- Provided data -
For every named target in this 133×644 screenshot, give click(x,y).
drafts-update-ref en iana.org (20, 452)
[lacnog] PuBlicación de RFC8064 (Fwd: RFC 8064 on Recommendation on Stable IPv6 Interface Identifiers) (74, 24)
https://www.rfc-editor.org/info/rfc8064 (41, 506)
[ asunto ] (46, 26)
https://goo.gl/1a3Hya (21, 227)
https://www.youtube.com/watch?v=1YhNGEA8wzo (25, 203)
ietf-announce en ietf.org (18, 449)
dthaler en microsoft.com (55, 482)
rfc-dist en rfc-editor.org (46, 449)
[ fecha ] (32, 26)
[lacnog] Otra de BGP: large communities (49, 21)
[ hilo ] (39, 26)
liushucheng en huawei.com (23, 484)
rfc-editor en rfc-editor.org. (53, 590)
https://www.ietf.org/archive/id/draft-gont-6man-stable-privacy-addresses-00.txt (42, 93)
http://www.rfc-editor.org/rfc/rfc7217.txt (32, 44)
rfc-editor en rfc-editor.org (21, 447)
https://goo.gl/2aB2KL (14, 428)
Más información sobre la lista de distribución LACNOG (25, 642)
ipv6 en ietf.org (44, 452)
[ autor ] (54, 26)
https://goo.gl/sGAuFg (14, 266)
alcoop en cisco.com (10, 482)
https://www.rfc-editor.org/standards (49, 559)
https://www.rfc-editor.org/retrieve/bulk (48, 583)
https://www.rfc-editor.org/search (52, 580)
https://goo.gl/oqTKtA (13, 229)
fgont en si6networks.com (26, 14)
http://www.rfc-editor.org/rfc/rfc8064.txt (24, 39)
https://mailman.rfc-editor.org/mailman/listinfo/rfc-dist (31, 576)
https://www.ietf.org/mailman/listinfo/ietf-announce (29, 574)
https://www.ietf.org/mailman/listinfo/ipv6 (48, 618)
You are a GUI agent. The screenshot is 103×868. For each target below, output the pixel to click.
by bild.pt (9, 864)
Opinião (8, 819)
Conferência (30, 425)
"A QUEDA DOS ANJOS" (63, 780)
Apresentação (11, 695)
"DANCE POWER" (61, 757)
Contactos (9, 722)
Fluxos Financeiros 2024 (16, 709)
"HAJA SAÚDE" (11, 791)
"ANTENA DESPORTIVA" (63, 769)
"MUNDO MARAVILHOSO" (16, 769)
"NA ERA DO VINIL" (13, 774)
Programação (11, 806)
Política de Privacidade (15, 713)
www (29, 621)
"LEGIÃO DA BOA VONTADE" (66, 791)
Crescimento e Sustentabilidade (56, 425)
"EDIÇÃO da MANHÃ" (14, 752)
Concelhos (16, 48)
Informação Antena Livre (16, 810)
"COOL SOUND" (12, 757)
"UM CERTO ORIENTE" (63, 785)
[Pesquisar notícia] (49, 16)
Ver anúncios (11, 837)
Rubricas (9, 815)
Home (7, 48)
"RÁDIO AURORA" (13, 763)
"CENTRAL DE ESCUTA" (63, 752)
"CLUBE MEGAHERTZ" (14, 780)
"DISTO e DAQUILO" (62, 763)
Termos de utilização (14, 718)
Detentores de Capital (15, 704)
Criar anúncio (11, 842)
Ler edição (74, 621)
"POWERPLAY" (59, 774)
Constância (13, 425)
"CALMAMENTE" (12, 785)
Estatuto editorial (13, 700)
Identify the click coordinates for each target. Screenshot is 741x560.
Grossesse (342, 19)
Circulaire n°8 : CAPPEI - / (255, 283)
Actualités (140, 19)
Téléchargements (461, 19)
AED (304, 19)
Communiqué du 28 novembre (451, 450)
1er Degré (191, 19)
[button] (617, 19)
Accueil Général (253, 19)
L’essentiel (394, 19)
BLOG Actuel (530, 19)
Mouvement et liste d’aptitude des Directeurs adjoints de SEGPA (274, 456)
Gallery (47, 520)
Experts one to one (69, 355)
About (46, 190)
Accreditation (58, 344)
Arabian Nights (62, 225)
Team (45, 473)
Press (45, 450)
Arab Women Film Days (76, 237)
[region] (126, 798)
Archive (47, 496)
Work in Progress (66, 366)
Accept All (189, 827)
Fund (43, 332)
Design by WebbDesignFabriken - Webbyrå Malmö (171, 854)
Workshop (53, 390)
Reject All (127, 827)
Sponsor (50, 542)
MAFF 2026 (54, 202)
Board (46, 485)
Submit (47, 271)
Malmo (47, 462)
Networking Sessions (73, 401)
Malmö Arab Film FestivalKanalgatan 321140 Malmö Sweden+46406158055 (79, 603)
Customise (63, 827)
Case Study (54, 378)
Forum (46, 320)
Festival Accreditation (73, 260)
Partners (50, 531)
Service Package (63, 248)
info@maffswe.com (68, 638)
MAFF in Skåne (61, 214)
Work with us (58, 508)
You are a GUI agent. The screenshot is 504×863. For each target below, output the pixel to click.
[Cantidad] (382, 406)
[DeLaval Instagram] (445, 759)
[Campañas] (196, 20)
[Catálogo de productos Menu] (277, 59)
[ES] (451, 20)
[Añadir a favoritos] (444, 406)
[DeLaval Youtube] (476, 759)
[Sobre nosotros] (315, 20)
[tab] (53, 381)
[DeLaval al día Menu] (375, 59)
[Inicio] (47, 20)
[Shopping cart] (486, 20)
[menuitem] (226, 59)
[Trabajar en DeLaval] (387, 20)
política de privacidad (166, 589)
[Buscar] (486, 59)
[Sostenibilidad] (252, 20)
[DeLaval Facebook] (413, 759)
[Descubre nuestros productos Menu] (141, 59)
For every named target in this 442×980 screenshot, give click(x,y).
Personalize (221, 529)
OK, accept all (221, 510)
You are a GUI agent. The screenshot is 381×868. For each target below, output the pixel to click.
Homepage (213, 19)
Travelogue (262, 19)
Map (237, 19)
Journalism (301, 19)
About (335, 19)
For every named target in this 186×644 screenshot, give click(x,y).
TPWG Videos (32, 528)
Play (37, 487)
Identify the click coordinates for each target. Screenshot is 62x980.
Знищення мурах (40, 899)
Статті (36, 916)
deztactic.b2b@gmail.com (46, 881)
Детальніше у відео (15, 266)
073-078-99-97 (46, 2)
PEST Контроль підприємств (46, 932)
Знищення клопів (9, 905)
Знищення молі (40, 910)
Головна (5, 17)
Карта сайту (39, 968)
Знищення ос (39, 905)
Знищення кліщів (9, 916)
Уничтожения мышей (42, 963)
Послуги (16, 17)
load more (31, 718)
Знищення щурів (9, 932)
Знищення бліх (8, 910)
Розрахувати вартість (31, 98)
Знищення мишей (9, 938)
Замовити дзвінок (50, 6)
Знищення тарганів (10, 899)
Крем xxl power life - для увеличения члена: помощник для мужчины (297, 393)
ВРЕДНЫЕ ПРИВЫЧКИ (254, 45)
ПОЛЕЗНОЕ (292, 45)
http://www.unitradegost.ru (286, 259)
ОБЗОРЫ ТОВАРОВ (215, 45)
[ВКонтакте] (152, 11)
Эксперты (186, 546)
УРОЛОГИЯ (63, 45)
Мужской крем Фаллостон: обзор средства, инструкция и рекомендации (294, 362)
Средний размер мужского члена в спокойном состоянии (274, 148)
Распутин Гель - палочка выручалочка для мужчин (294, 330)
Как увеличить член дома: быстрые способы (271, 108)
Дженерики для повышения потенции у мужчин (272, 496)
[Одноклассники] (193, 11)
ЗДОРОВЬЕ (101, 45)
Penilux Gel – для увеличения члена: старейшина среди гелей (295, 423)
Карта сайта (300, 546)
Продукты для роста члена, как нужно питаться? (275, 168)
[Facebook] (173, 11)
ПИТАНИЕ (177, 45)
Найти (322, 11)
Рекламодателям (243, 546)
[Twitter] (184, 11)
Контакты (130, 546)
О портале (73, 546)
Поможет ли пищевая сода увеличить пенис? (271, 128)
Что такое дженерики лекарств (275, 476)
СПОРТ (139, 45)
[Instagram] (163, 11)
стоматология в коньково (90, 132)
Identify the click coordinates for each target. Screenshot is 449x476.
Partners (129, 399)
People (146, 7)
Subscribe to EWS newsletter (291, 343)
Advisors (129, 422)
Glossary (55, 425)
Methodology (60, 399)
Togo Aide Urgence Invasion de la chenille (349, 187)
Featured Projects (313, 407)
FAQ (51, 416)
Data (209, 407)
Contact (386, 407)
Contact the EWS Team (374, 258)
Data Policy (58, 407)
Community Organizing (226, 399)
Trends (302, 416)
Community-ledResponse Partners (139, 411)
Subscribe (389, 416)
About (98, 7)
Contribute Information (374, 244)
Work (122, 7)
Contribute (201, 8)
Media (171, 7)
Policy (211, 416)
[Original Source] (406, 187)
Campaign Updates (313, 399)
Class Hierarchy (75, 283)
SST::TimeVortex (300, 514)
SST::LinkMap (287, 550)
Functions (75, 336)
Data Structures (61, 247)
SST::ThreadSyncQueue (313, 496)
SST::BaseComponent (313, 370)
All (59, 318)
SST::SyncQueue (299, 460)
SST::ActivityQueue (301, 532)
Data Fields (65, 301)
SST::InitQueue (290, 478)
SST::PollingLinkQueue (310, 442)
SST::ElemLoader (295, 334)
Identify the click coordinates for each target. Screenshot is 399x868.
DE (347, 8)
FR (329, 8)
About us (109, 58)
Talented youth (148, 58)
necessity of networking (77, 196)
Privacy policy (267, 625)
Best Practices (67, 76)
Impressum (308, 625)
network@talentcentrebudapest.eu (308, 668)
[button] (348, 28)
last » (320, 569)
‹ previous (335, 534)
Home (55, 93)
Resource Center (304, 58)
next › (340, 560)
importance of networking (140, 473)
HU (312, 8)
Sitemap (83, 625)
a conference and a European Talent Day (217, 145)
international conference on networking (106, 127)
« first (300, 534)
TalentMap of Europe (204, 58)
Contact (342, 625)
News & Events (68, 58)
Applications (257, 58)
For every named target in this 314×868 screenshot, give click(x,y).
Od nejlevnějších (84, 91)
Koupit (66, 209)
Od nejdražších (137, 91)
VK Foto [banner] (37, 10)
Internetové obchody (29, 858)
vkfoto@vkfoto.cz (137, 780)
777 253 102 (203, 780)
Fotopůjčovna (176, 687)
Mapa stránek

- Exercise aim -
Write out the records again from the line with "rfc-editor en rfc-editor.org (21, 447)" up to and including the line with "https://www.rfc-editor.org/search (52, 580)", keeping each line whole and offsetting every coordinate in the answers by 84.

- Result -
rfc-editor en rfc-editor.org (105, 531)
https://goo.gl/2aB2KL (98, 512)
Más información sobre la lista de distribución LACNOG (109, 726)
ipv6 en ietf.org (128, 536)
[ autor ] (138, 110)
https://goo.gl/sGAuFg (98, 350)
alcoop en cisco.com (94, 566)
https://www.rfc-editor.org/standards (133, 643)
https://www.rfc-editor.org/retrieve/bulk (132, 667)
https://www.rfc-editor.org/search (136, 664)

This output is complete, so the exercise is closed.